In this talk, I will present a powerful Monte Carlo method that I developed during my PhD [1,2] and extended recently [3], designed to efficiently study phase transitions at equilibrium. The principle is very simple, by means of external constraints to the system, we are able to avoid the traditional critical (exponential) slowing down associated to the second (first) order transition, and thus reach much larger system sizes than with traditional methods. Furthermore, the reconstruction of the constrained free energy is much simpler than in other similar methods, such as the famous Umbrella Sampling, allowing us to both fix multiple constraints at the same time, and to extract magnitudes such as the inter-facial free energy with an unusual high precision. In particular, I will discuss the Tethered Monte Carlo strategy in the context of a toy model for crystalline porous media [3].

[1] J. Stat. Phys. 144, 554 (2011).

[2] Phys. Rev. Lett. 108, 165701 (2012).

[3] The Journal of Chemical Physics 147 , 084704 (2017).

## Statistical Physics-inspired models of biological network: collective behavior in neuronal ensembles

### Ulisse Ferrari (Institut de la Vision, Inserm & UPMC)

In both cortices and sensory systems, information is represented and transmitted through the correlated activity of large neuronal networks. Neurons, in fact, do not work independently: each of them drives the activity of the others, thus working as a collective ensemble.
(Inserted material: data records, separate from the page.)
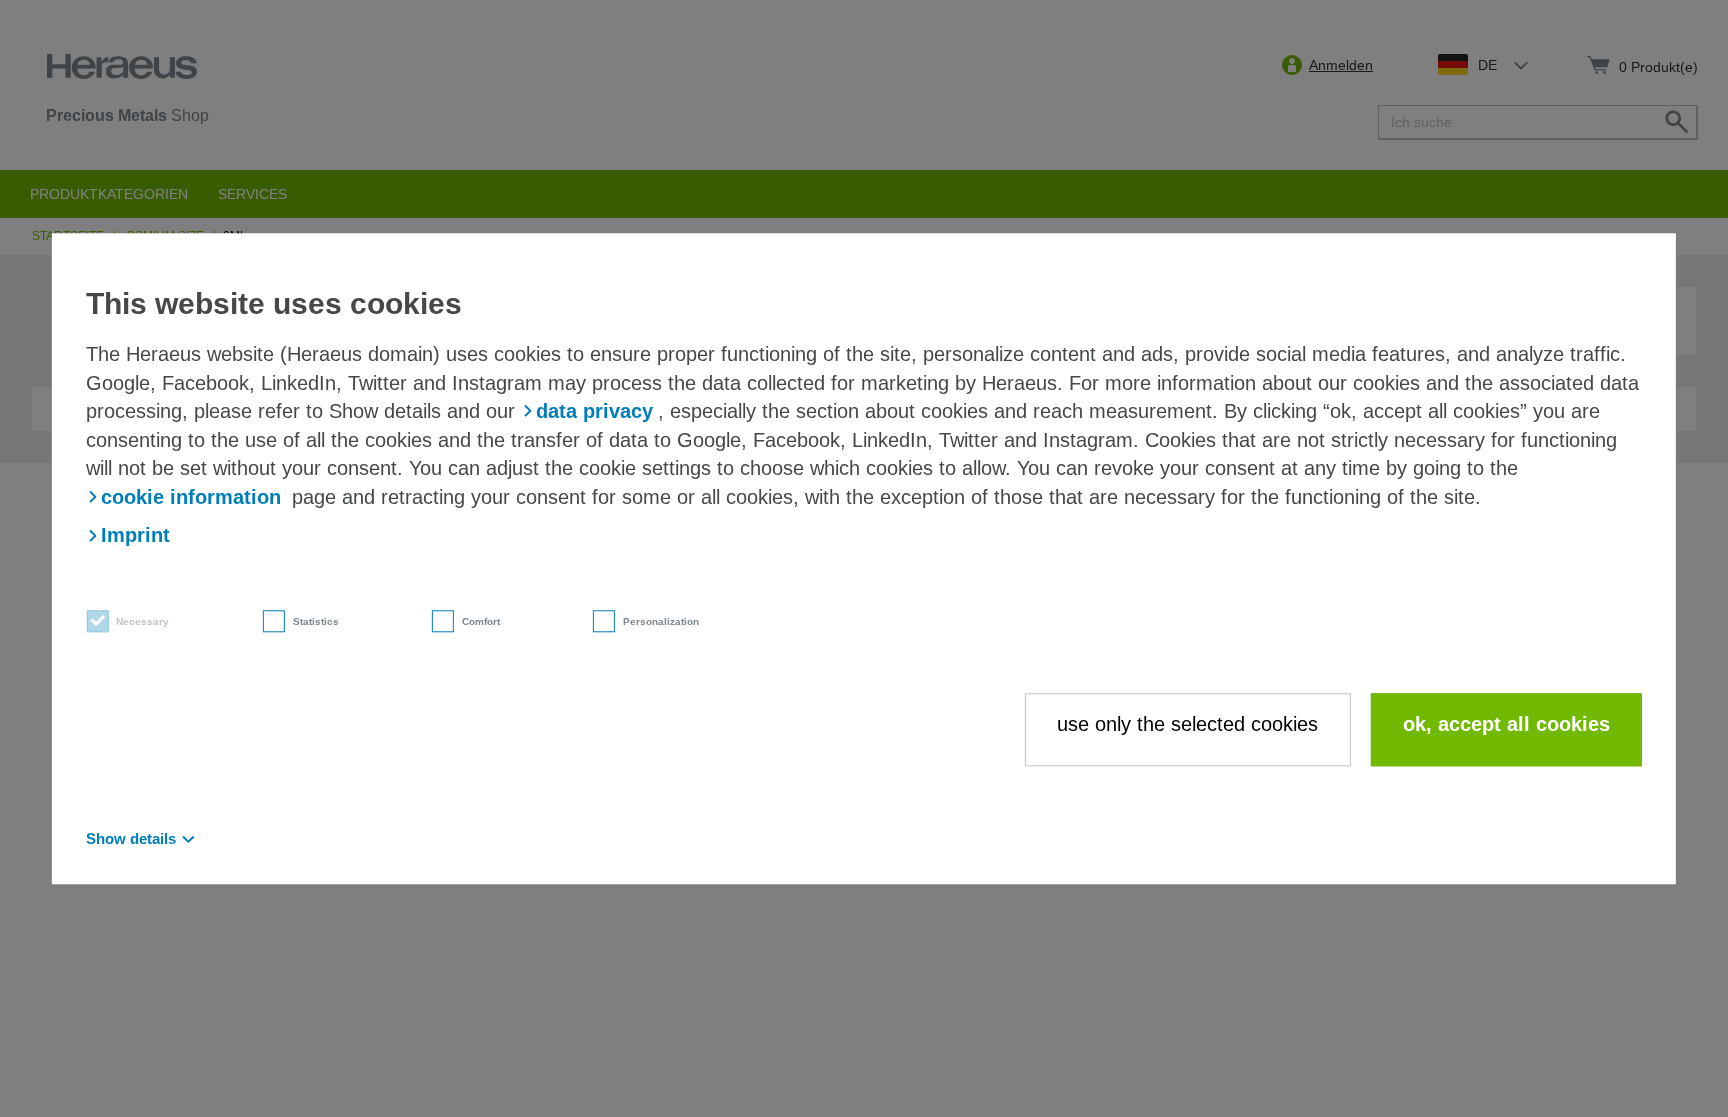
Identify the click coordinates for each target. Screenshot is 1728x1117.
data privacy (594, 411)
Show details (131, 838)
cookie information (191, 497)
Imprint (135, 536)
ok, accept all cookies (1506, 725)
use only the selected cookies (1187, 725)
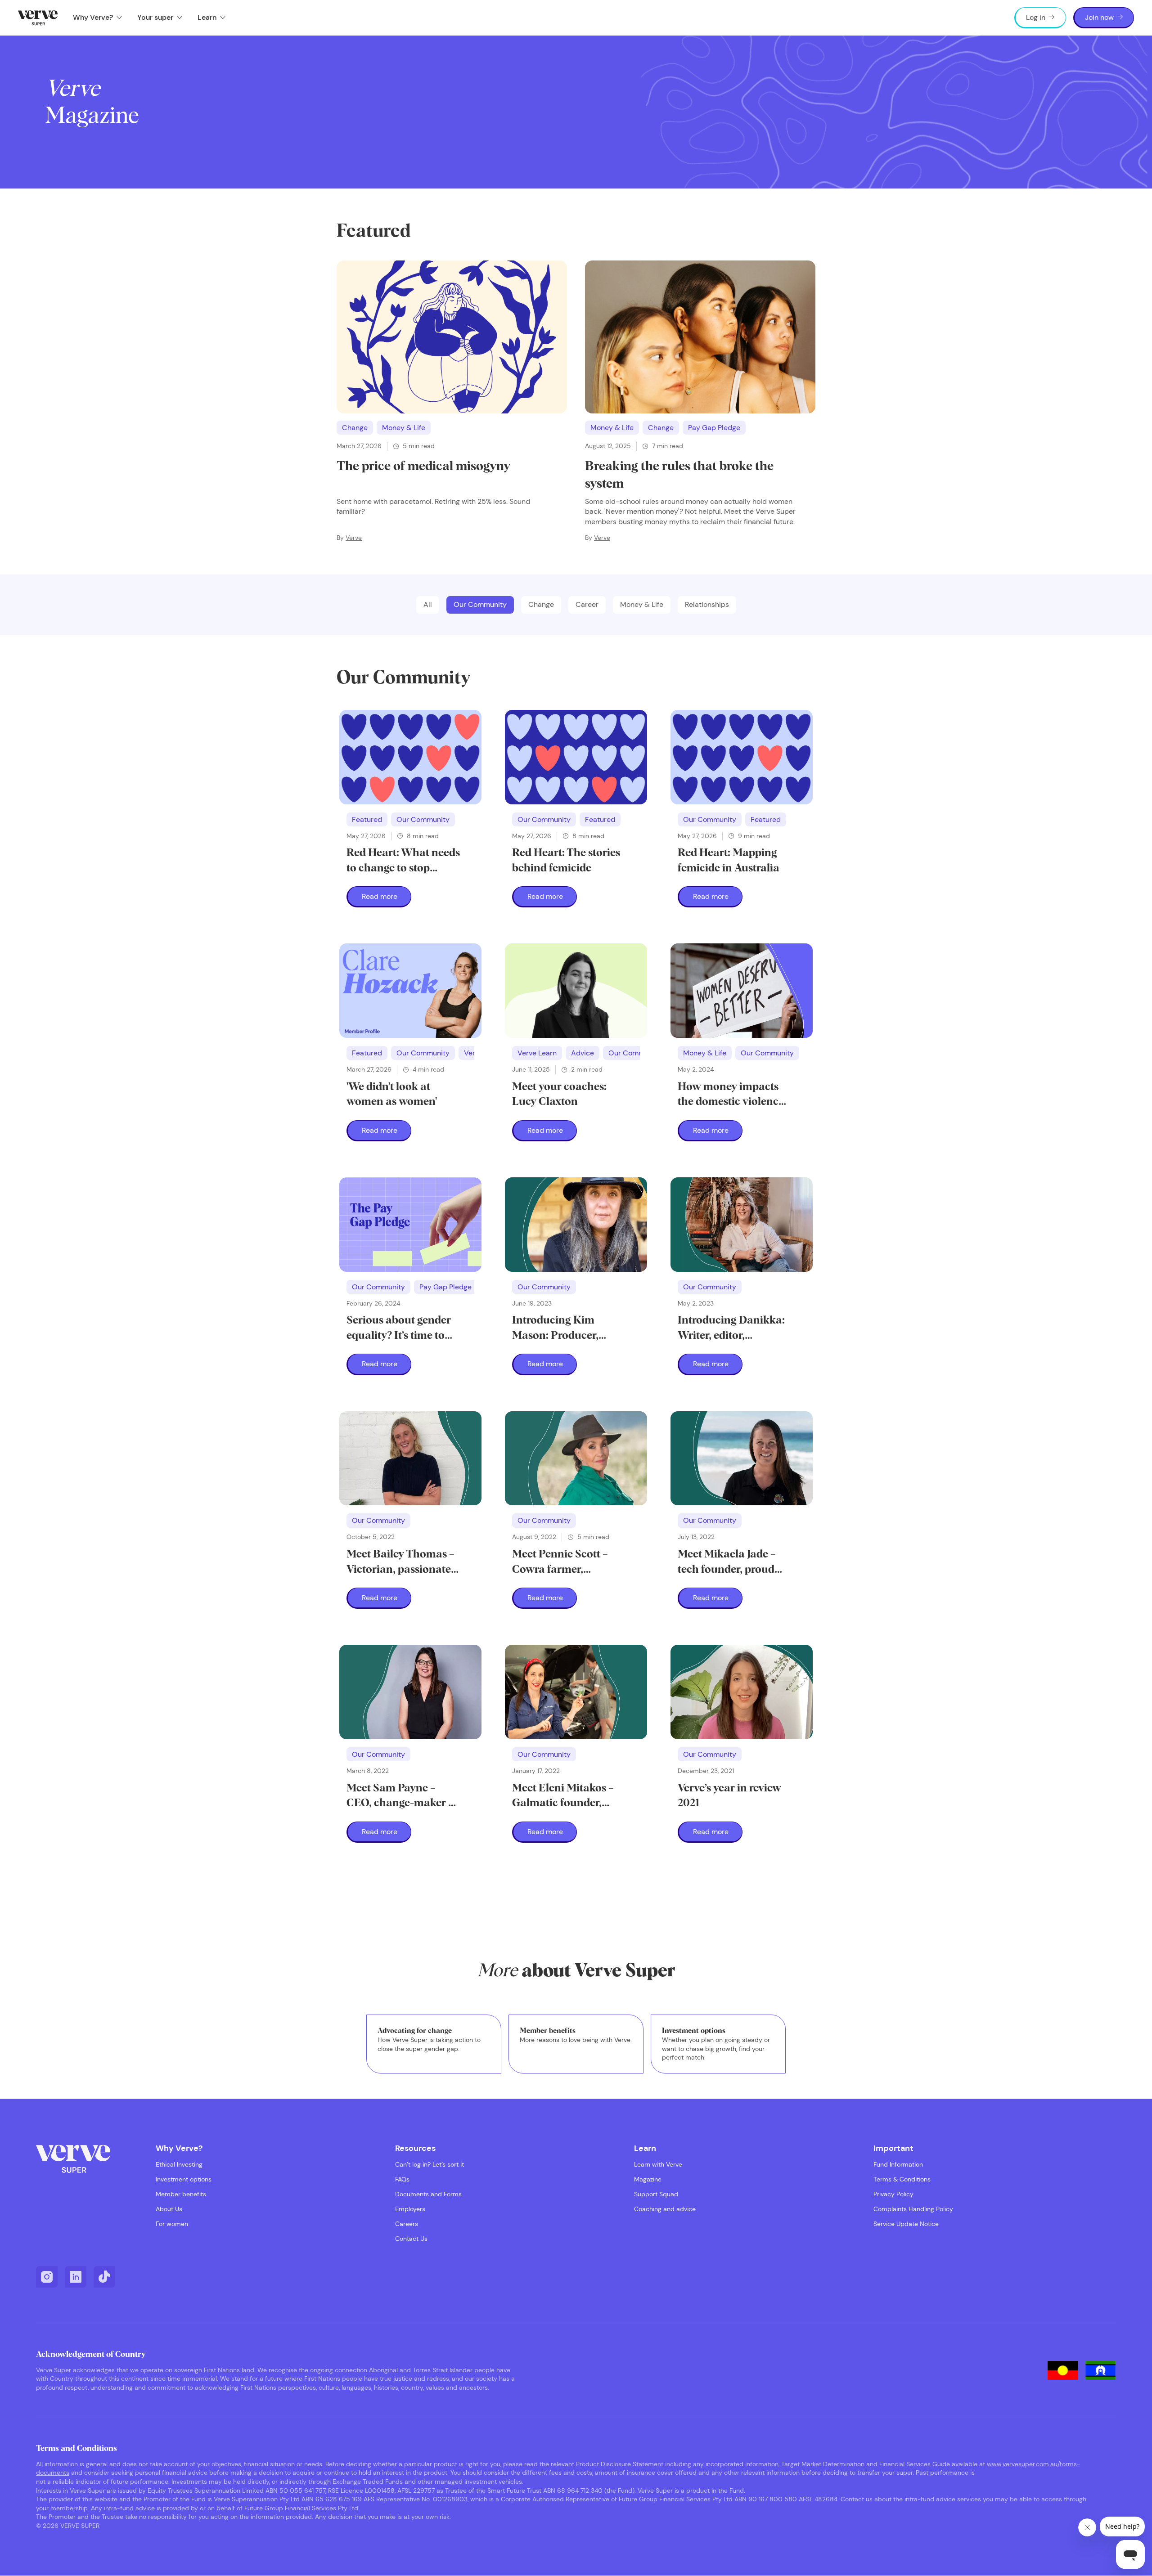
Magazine (648, 2179)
Methods borrowed from Statistical Physics and Machine Learning are powerful tools for characterizing the collective behavior of large systems and hence offer promising approaches to understand the activity of neuronal populations. In this talk I will show how the Maximum Entropy principle, applied to cortical in-vivo recording, allows for characterizing and comparing the population behavior during wakefulness and deep sleep. Then, I will use hidden-layer models, point processes and “experimental” linear response theory to account for non-linear stimulus processing in sensory networks, such as the retina. These approaches allow for constructing high performing models of the retinal population response to visual stimuli and thus for characterizing how a network of neurons can encode and transmit visual information.